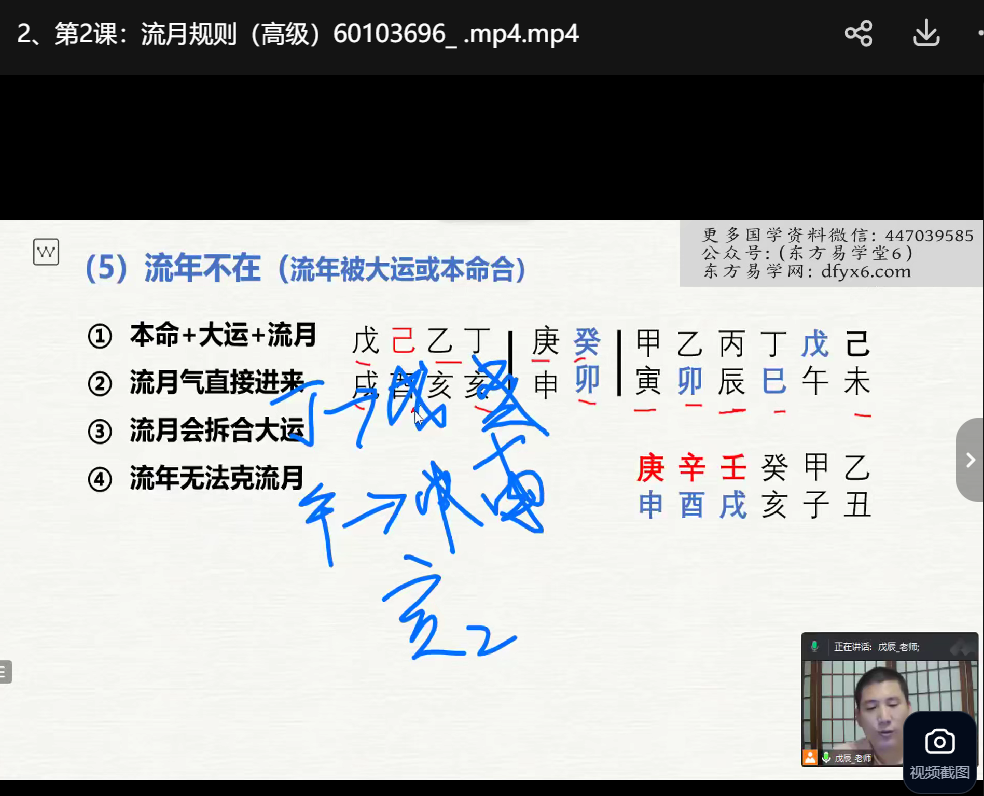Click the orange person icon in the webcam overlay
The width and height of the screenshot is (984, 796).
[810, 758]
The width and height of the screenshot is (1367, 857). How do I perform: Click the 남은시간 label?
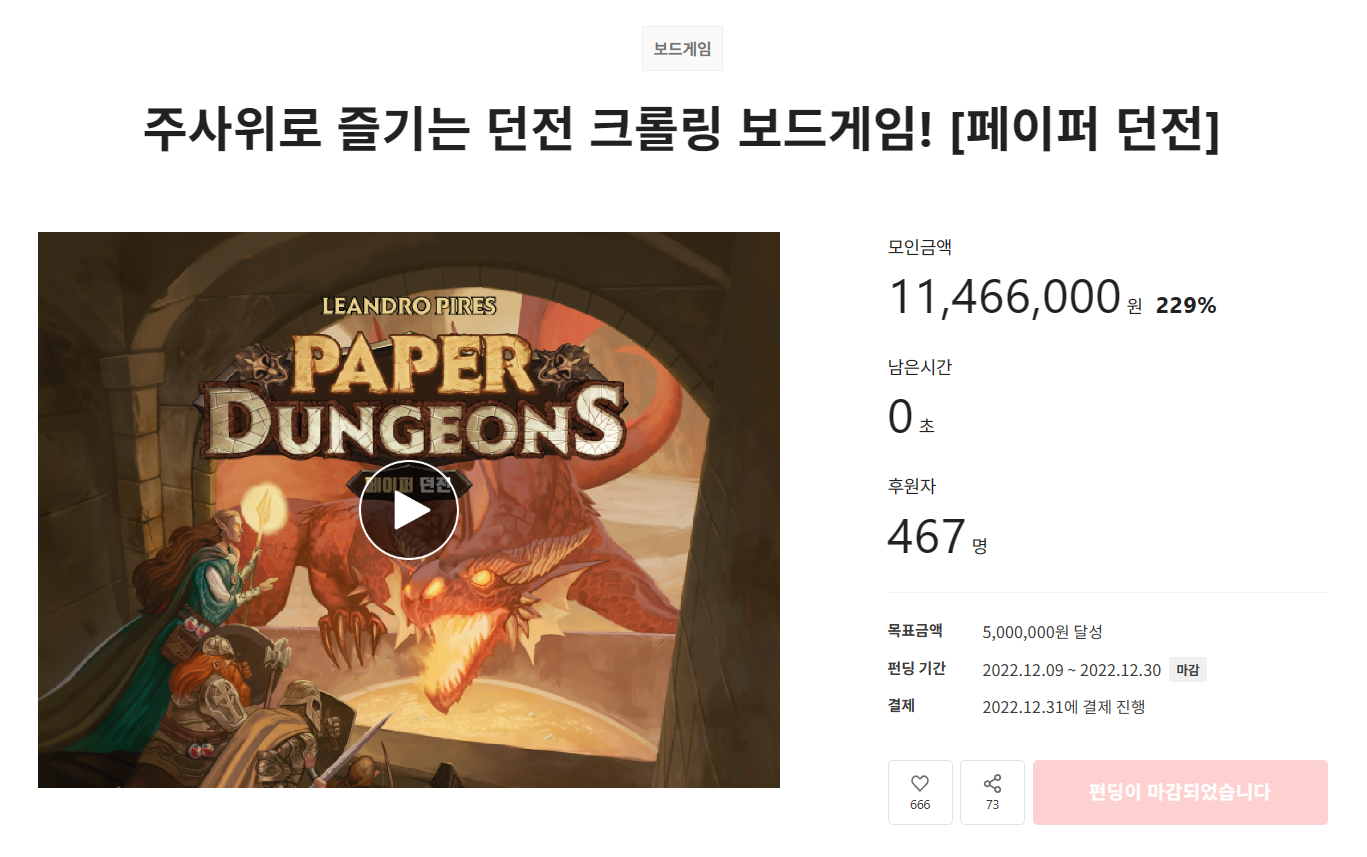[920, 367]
# # #
Problem -
Lay out every line of the data above as a numbered list, leaving out blank lines and any pictures.

Solution for this task -
1. Click the orange person icon in the webcam overlay
2. The width and height of the screenshot is (984, 796).
3. [810, 758]
4. The width and height of the screenshot is (1367, 857). How do I perform: Click the 남은시간 label?
5. [920, 367]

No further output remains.